To do →
1. Copy the stretch of the tumor pathology passage from "The patient did" through "was adenosquamous carcinoma." word for word.
2. According to the tumor pathology passage, what histopathological diagnosis was given for tumor 1?

Passage →
The patient did not receive additional treatment such as chemotherapy after the operation, and no recurrence of the tumor was observed even at 6 months.
Pathological Diagnosis
A histopathological examination revealed that the two tumors have quite different microscopic features. The tumor 1 (Figure 1B) consisted of tumor cells with eosinophilic cytoplasm showing stratified squamous epithelial differentiation with keratinization, suggesting squamous cell carcinoma (Figure 2A). In addition, carcinoma cells with glandular structures (Figure 2B) were observed together with the squamous cell carcinoma component. The transition of two components was also noted (Figure 2B). Based on these findings, we histopathologically diagnosed that the tumor 1 was adenosquamous carcinoma.
FIGURE 2
FIGURE 2. Microscopic features of the tumor 1 (A,B) and the tumor 2 (C–G). Immunohistochemical staining of the tumor 2 (H,I). (A) In the tumor 1, tumor cells show squamous cell differentiation. (B) Transition of the squamous cell carcinoma is noted. (C) In the tumor 2, spindle or round tumor cells proliferate solidly. (D) Adenocarcinoma cells obtained from the tumor 2 show papillary and tubular growth. (E) Transition of adenocarcinoma cells and sarcomatous tumor cells is observed. (F) The carcinosarcomatous lesion from the tumor 2. The sarcomatous tumor cells show osteoid production (black arrowheads). (G) Many osteoclast-like multinucleated giant cells are present in the sarcoma component of the carcinosarcoma (black arrowheads). (H) CK AE1/AE3 immunostaining of the adenocarcinoma component is positive. (I) Vimentin immunostaining of the sarcoma component is positive. Hematoxylin and eosin (H,E) staining (A–G). Bars in (A), 200 μm; and Bars in (B–G), 100 μm; and Bars in (C), (E), 50 μm; and Bars in (H) and (I), 500 μm.

Source material →

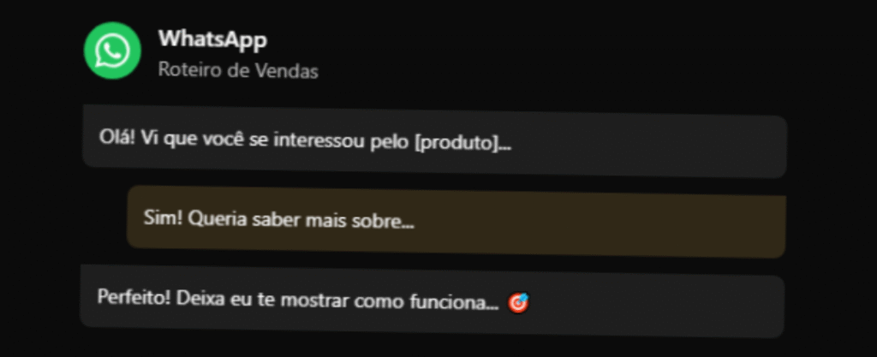Click the word "Olá!" in first message

pyautogui.click(x=117, y=137)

Answer list →
1.
The patient did not receive additional treatment such as chemotherapy after the operation, and no recurrence of the tumor was observed even at 6 months.
Pathological Diagnosis
A histopathological examination revealed that the two tumors have quite different microscopic features. The tumor 1 (Figure 1B) consisted of tumor cells with eosinophilic cytoplasm showing stratified squamous epithelial differentiation with keratinization, suggesting squamous cell carcinoma (Figure 2A). In addition, carcinoma cells with glandular structures (Figure 2B) were observed together with the squamous cell carcinoma component. The transition of two components was also noted (Figure 2B). Based on these findings, we histopathologically diagnosed that the tumor 1 was adenosquamous carcinoma.

2. Adenosquamous carcinoma.